HAMPDEN, Maine — How much it will cost towns to dispose of trash and the kind of fuel that will be produced at a proposed $69 million solid waste recycling and biofuels processing facility in Hampden were topics at the Municipal Review Committee’s quarterly meeting, which was held Wednesday at the Hampden Town Hall.
“What are they going to pay? That is what people want [to know],” Greg Lounder, Municipal Review Committee executive director, said during a break in the daylong meeting.
Under the current plan, “the gross tipping fee will be $70 [per ton]. It’s in the mid-70s now,” he said. “We’re going to have revenue sharing. With that, it will drop to $57 a ton. That’s year one.”
Members also started talking about the future disposition of Municipal Review Committee assets that may be reinvested or dispersed depending on what communities prefer, Lounder said.
“There is $23 million held by the [Municipal Review Committee] board for the communities,” he said, referring to the 187 Maine cities and towns that make up the group. “Today, we initiate discussions about how these assets will be handled in the post-2018 environment.”
Those discussions will continue at the July quarterly meeting, after community leaders have had a chance to look at the many options, he said.
Member communities now send their trash to the Penobscot Energy Recovery Co. in Orrington but decided to start looking for new options about five years ago as the end of a lucrative 30-year rubbish disposal contract between PERC and Emera Maine neared it’s end, which occurs in early 2018.
In the end, the Municipal Review Committee decided it will leave PERC in 2018. In February, it officially partnered with Maryland-based Fiberight LLC to create a solid waste recycling and biofuels processing facility located in the “triangle” area between Ammo Industrial Park, Interstate 95 and Coldbrook Road.
Andy Jones of Toxics Action Center in Portland spoke up asking about smells and noise after Denis St.
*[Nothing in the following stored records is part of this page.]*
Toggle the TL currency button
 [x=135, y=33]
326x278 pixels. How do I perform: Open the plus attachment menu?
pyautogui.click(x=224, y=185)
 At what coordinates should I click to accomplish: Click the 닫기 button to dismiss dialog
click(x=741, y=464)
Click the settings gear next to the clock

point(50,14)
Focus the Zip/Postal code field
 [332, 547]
Peter of CES Inc. gave a summary of a public information hearing held Monday that attracted about 55 residents. Another public information hearing is scheduled for 7 p.m. May 5 at Hampden Town Hall’s community room.
The group also discussed what biofuels Fiberight plans to make in Maine, which at first included ethanol but has changed to biomethane.
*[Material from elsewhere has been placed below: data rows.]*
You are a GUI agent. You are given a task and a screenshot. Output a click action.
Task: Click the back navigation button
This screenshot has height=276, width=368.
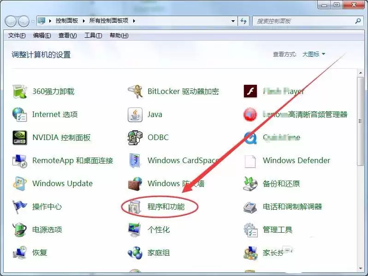[11, 21]
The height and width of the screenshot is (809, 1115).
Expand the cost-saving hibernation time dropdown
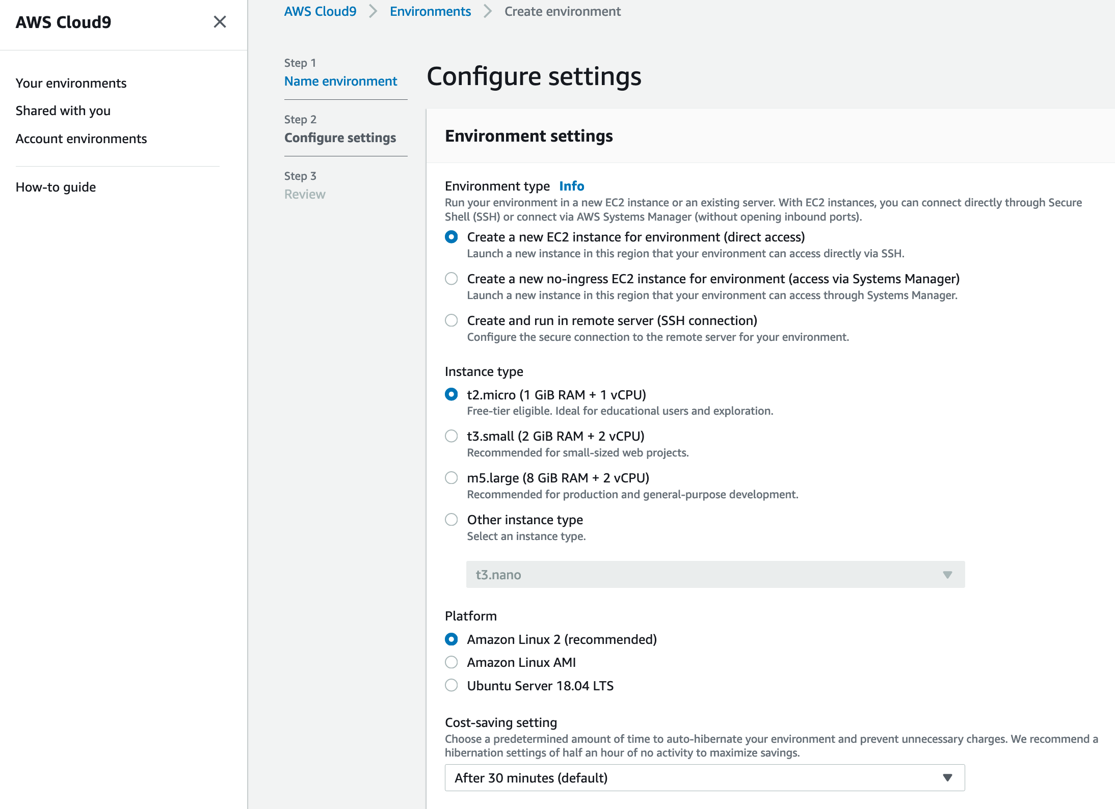click(705, 778)
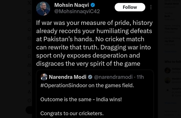Open the More circle icon in sidebar
The width and height of the screenshot is (181, 118).
(29, 100)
“Right now there are no plans to make ethanol at this site,” George Aronson, senior technical advisor for the Municipal Review Committee and head of its oversight committee, said. “Right now the primary would be to digest it into methane with an option to make CNG [compressed natural gas] to fuel trucks.”
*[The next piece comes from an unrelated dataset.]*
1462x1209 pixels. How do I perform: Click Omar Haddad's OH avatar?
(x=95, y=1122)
The equipment can be modified to make various biofuels, he said.
“Flexibility is a feature,” Aronson said. “They can change, and it’s a big benefit.”
The plan for the building also has grown from just shy of 100,000 square feet to 144,000 and now includes “an on-site gasifier to make the fuel on the site,” Aronson said.
“From the road it’s going to look like a commercial building,” St. Peter said. “All the truck maneuvering will be in the backside. All handling happens inside. All waste has to be inside and covered. It’s called no exposure certification.”
The garbage washing area, material separating area, pumping and hydrolysis will be inside the building. Sealed anaerobic digestive fuel tanks — the stills where the organic matter is changed into alcohols — will be outside located between the building and the truck weighing scales, according to the plans.
The development agreement between the Municipal Review Committee and Fiberight LLC was signed in February and has several milestones that, so far, have been met, Aronson said.
“They have been exemplary in meeting their goals, which is great,” he said.
The next big deadline is a mid-May Maine Department of Environmental Protection application for a Minor Source Air Emission License, one of the many federal, state and local permits that need to be gained before the plant is constructed in 2017.
“There are a lot of permits required for this facility,” St. Peter said.